[Review Film Adaptasi Buku] Breakfast at Tiffany’s

Biasanya saya mengulas film adaptasi buku sekalian dengan novelnya. Nah, karena novel Brekfast at Tiffany’s sudah dibaca dan diulas lama sekali, kali ini saya cuma membahas filmnya. Silakan dicek jika berkenan.

Judul: Breakfast at Tiffany’s
Diangkat dari: Breakfast at Tiffany’s karya Truman Capote
Sutradara: Blake Edwards
Bahasa: Inggris
Tahun rilis: 1961
Produksi: Paramount Pictures
Genre: komedi romantis, drama
Bisa ditonton di: Apple TV

poster film Breakfast at Tiffany’s ©1961 Paramount Pictures
poster film Breakfast at Tiffany’s ©1961 Paramount Pictures

Sinopsis

Breakfast at Tiffany’s adalah film klasik yang dicintai banyak orang sampai sekarang. Ini adalah kisah tentang cinta, persahabatan, dan pencarian identitas diri. Fokus ceritanya adalah Holly Golightly (Audrey Hepburn), sosialita belia nan elegan dan eksentrik yang menjalani hidup bebas di tengah glamornya kota New York.

◇ ◇ ◇ ◇ ◇

Ketik ulang bagian ulasan film Breakfast at Tiffany’s di atas dari "Breakfast at Tiffany’s adalah" sampai "kota New York." tanpa mengubah kata, ejaan, maupun tanda bacanya.

ISI DATA:
◇ ◇ ◇ ◇ ◇

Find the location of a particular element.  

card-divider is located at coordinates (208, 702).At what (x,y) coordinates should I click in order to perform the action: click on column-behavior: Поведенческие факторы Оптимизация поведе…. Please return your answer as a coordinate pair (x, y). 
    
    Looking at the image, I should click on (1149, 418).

◇ ◇ ◇ ◇ ◇

JAWABAN LATIHAN:
Breakfast at Tiffany’s adalah film klasik yang dicintai banyak orang sampai sekarang. Ini adalah kisah tentang cinta, persahabatan, dan pencarian identitas diri. Fokus ceritanya adalah Holly Golightly (Audrey Hepburn), sosialita belia nan elegan dan eksentrik yang menjalani hidup bebas di tengah glamornya kota New York.